Art: Yasmina Reza, Theatre Royal, Bury St Edmunds Rural Tour Suffolk village halls don't usually host a play that was running in the West End until five years ago.

Ivan Howlett

Art: Yasmina Reza, Theatre Royal, Bury St Edmunds Rural Tour

Suffolk village halls don't usually host a play that was running in the West End until five years ago. Those venues, mainly in Suffolk but in Cambridgeshire and Norfolk too, that are taking Art, the Theatre Royal's tenth rural touring show will be doing just that. And they'll have a cracking, cleverly written and well-performed production to see.

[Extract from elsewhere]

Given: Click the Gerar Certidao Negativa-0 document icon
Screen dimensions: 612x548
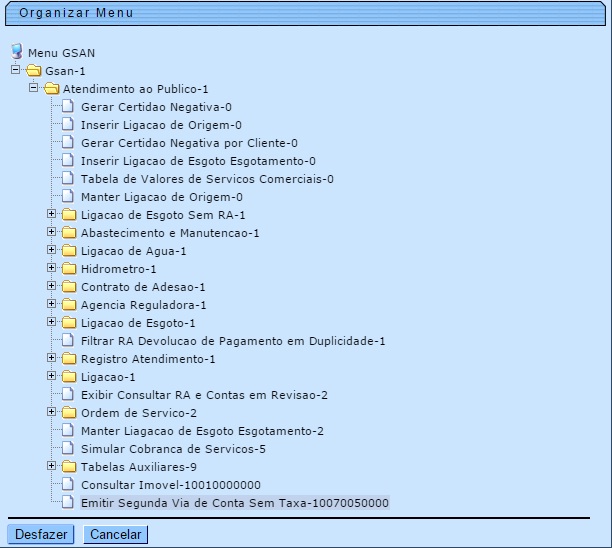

Plays of ideas can sometimes be pretty wordy and slow. Not this one. Yasmina Reza's three-hander, translated from the French by Christopher Hampton is deep, yes. But it's also witty, funny and dynamic, inviting actors to enjoy the power of the writing. This is, no doubt, why the first London cast starred Albert Finney, Tom Courtenay and Ken Stott.

The premise seems simple. Three long time Parisian friends, intelligent professionals - Serge (Michael Onslow) a dermatologist, aeronautical engineer Marc (Richard Tunley) and Yvan (James Bellorini) who's about to get married - have a falling out about art.

Marc becomes uneasy because Serge has bought a new painting. It's white with white lines on it and is by a fashionable artist, Antrios. A modernist, Serge thinks its brilliant. Marc, with a classical orientation, thinks it's so much worse than rubbish their very friendship is threatened. Yvan tries to mediate and gets it in the neck from both of them for weakness and vacillation.

A series of short episodes - monologues addressed to the audience and dialogues in each of their flats - culminate in what was going to be a friendly night out for all three.

It turns out to be the dramatic all-action crunch night involving vitriolic insult, tears, a walk-out, a fight, and even a truce moment in which they sit together eating olives.

The art argument is a fascinating one. Throughout the twentieth century the art world's cutting edge has moved away from the generally accessible. Modernism, the abstract, Dadism, atonality and serialism in music, and latterly conceptualism and deconstructionism - more appropriate in a builder's yard, sneers Marc - have opened the gulf between those interested in the arts.

For the three, it's about more than just artistic taste. The whole basis of the friendship is at issue. Its about arrogance, gullibility, trust, love and hurt. Absolutely everything is drawn into the fascinating three-way battle.

Director Abigail Anderson brings us is a funny, satisfying and stimulating 90 minute wonder. It should go down well on its travels.